Simple CUDA program hitting size limits/errors on Windows but not Linux

I’m teaching a course on parallel computation using GPUs. This year we’re moving the course from Linux to Windows. Most programs converted fine, but one of the programs that worked fine on Linux gives errors on Windows when the data set gets reasonably large.

I’ve pruned the program down to a minimal example that illustrates the behavior. It runs fine for 512x512 and 1024x1024 matrices, but 2048x2048 matrices result in “unspecified launch failure” from cudaGetLastError() after launching the kernel.

We’ve already learned about:

  • running the GPU as a computing device only (not used for graphics), so Windows does not time us out
  • setting Visual Studio to the x64 build

A few more notes:

  • Visual Studio 2017, build 15.8.9
  • NVidia NSight Visual Studio Edition
  • GPU = Quadro K620
  • This pruned-down example runs fine with a Release build; the error occurs only in the Debug/x64 build

Many of the lines of code will look quite irrelevan – but remember that this example is quite pruned down, and removing those lines of code caused the issue to vanish.

Here’s the code:

using namespace std;
#include <cuda_runtime.h>

#define LOG(args) cout << args << endl
#define DIE(args) { cout << args << endl; exit(0); }
#define ERR_CHK(status, args) if (status != cudaSuccess) DIE (args << " (error code “<<cudaGetErrorString(status)<<”)")

const int BS=32;
global void mat_mult (float *dev_mem) {
shared float SA[BS][BS];
shared float SB[BS][BS];
float sum=0.0;
for (int kB=0; kB<64; ++kB) {
SA[0][0] = 0.0;
SB[0][0] = 0.0;

for (int kI=0; kI<BS; ++kI)
    sum += (SA[0][0]) * (SB[0][0]);

dev_mem [0] = 0;


static void run (int N) {
LOG (endl<<“Working on “<<N<<“x”<<N<<” matrices.”);

int sizeBytes = 16;
float *dev_mem = NULL;
cudaError_t err = cudaMalloc((void **)&dev_mem, sizeBytes);
ERR_CHK (err, "Failed to allocate device mem");

int NBLK = N / BS;		// # of blocks in any one dimension
dim3 grid (NBLK, NBLK), block(BS, BS);
mat_mult <<<grid, block>>> (dev_mem);
err = cudaGetLastError();
ERR_CHK (err, "Failed to launch/complete the mat_mult() kernel");

err = cudaDeviceSynchronize();
ERR_CHK (err, "Failed to synchronize");

err = cudaFree(dev_mem);
ERR_CHK (err, "Failed to free device memory");

LOG ("Success");


// Main() lives on the CPU.
int main() {
run (512);
run (1024);
run (2048);
run (4096);
return (0);

Apologies for the ugly code formatting – it was correctly indented when I pasted it into this window, but something seems to have removed all of the leading spaces!

Your sample worked fine for me

Working on 512x512 matrices.

Working on 1024x1024 matrices.

Working on 2048x2048 matrices.

Working on 4096x4096 matrices.

*Source data*:
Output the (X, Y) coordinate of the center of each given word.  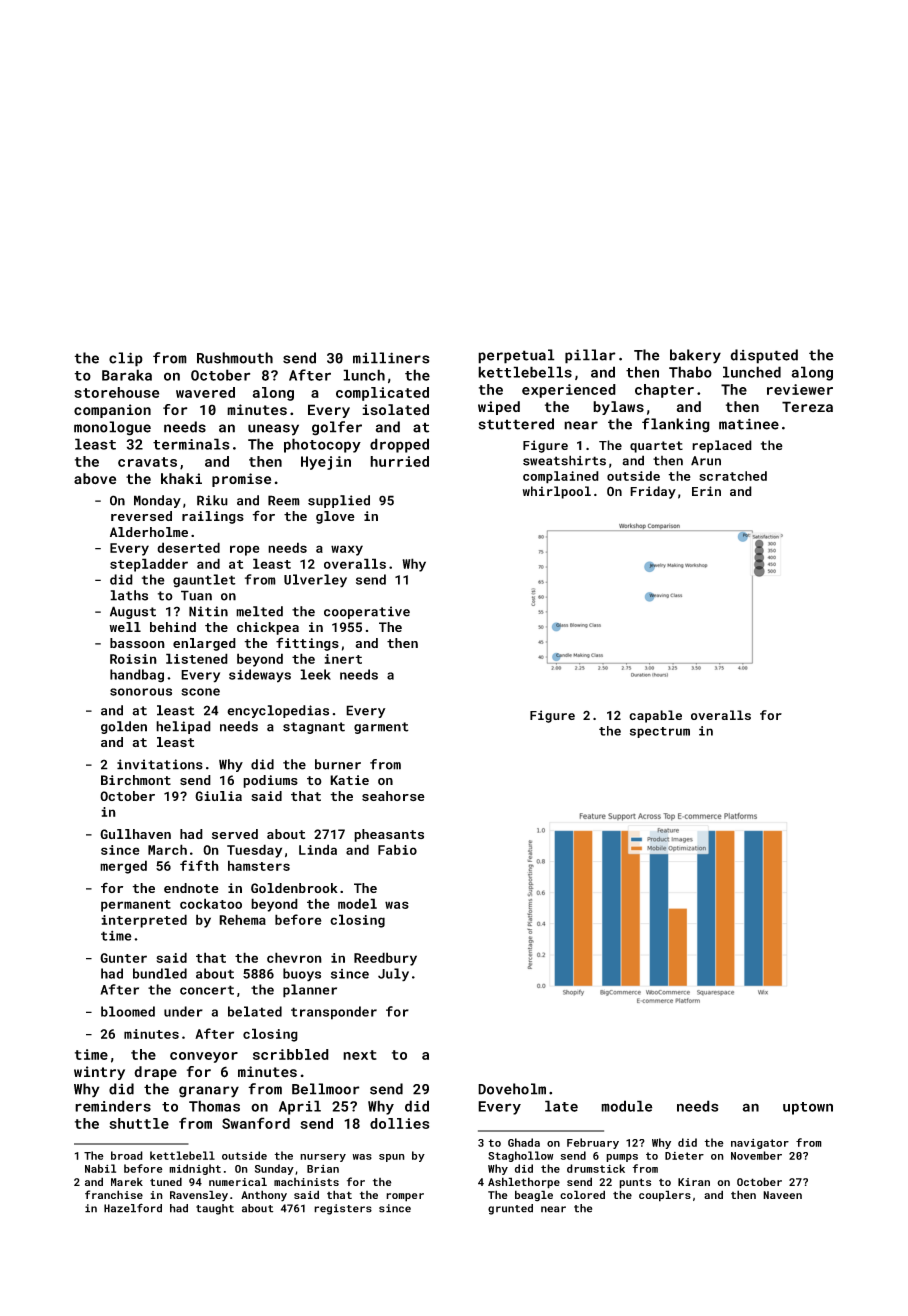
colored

*Required task A*:
List every message string passed to ERR_CHK in the code of the CUDA forum thread.
*Required task B*:
Answer these about the CUDA forum thread:
(i) Which GPU does the poster use?
(ii) In which build does the error occur?
(iii) What error appears for 2048x2048 matrices, and which call reports it?
*Required task C*:
Carry the CUDA forum thread on from its final line.
The listing has nothing to do with the CUDA forum thread.

*Written response A*:
- "Failed to allocate device mem"
- "Failed to launch/complete the mat_mult() kernel"
- "Failed to synchronize"
- "Failed to free device memory"

*Written response B*:
(i) Quadro K620
(ii) The Debug/x64 build
(iii) "unspecified launch failure," reported by cudaGetLastError() after the kernel launch

*Written response C*:
Can you let me know your driver version, CUDA toolkit version, and your project properties > CUDA c/c++ > Device > Code Generation settings are.
I’ll ask our QA group to see if they can reproduce your issue.

Interesting… thanks for checking. I’m off for a few days now, but I’ll update the post with all of the info as soon as I return.

Here is the information you requested (and a bit more as well).

Driver version = Quadro K620 411.31 (from NVidia control panel)

CUDA toolkit = release 10.0, V10.0.130, Built on at_Aug_25_21:08:04_Central_Daylight_Time_2018 (from nvcc --version)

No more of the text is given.